In effetti, l’opera tragica di Thomas non riuscì mai a imporsi come l’opéra-comique Mignon cui il nome del compositore francese è di solito associato. Eppure, Hamlet, a poco a poco, sta riuscendo a tornare a galla. L’Opéra-Comique l’ha proposta nel 2018 (e ripresa lo scorso anno) e ora tocca all’Opéra che dai tempi della “prima” ottocentesca non l’aveva più rappresentata.
Perché Verdi fu tanto critico con questo Hamlet? Le ragioni appaiono rapidamente evidenti. I librettisti Michel Carré e Jules Barbier si allontanarono allegramente dalla fonte di cui diedero una versione che perse la tragicità tetra, abissale dell’origine facendone una vicenda intessuta di contrasti e ripicche sostanzialmente banali. Thomas segue quest’impostazione cui la regia di Krzysztof Warlikowski dà l’affondo finale: Hamlet parrebbe, né più né meno, un classico adolescente cui non va proprio giù il nuovo compagno della madre e per questo fa bizze e capricci. Per altro, il regista polacco, che all’Opéra è un vero habitué, ha deciso di ambientare gran parte della vicenda in una casa di riposo: il primo atto diventa una specie di prologo “venti anni dopo” (Hamlet è ormai vecchio e Gertrudre in sedia a rotelle) cui segue un lungo flash back. L’idea non è nuova e, soprattutto, rende il tutto inutilmente incomprensibile. Eppure, la lettura del dramma di Shakespeare da parte di Warlikowski al festival di Avignon nel 2001 resterà memorabile. Gli anni passano e forse la routine ha preso il sopravvento.

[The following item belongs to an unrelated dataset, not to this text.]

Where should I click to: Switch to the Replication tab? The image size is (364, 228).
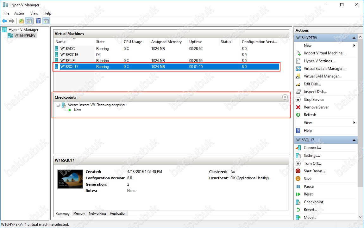click(118, 213)
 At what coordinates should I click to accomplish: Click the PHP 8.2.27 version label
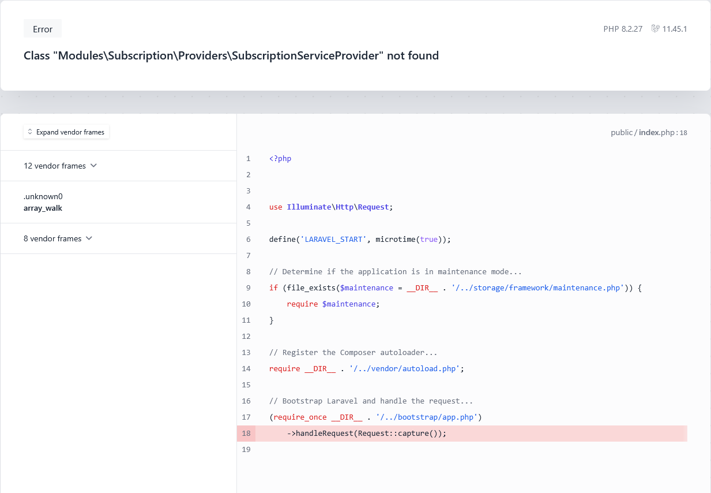[x=623, y=29]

Ma l’Opéra de Paris non ha puntato solo su un regista di grido. Ha pure riunito artisti eccelsi che hanno fatto brillare questa produzione. Innanzi tutto, l’eroe eponimo: la parte concepita da Thomas per Jean-Baptiste Faure (creatore pure di Rodrigue nel Don Carlos) è una sfida (non solo musicalmente, ma anche attoriale) per ogni baritono. Stéphane Degout pareva insuperabile. E invece Ludovic Tézier riprende, dopo più di venti anni, il ruolo e gli dà un’impronta personalissima da grande maestro. Se è possibile parlare di perfezione, questo sarebbe il momento di farlo. Tutto gli va a pennello: la virtuosità, la declamazione di lunghi passaggi, il tono tanto beffardo quanto funesto. Quasi sempre in scena, Tézier restituisce alla vicenda il tono aulico tolto dal regista.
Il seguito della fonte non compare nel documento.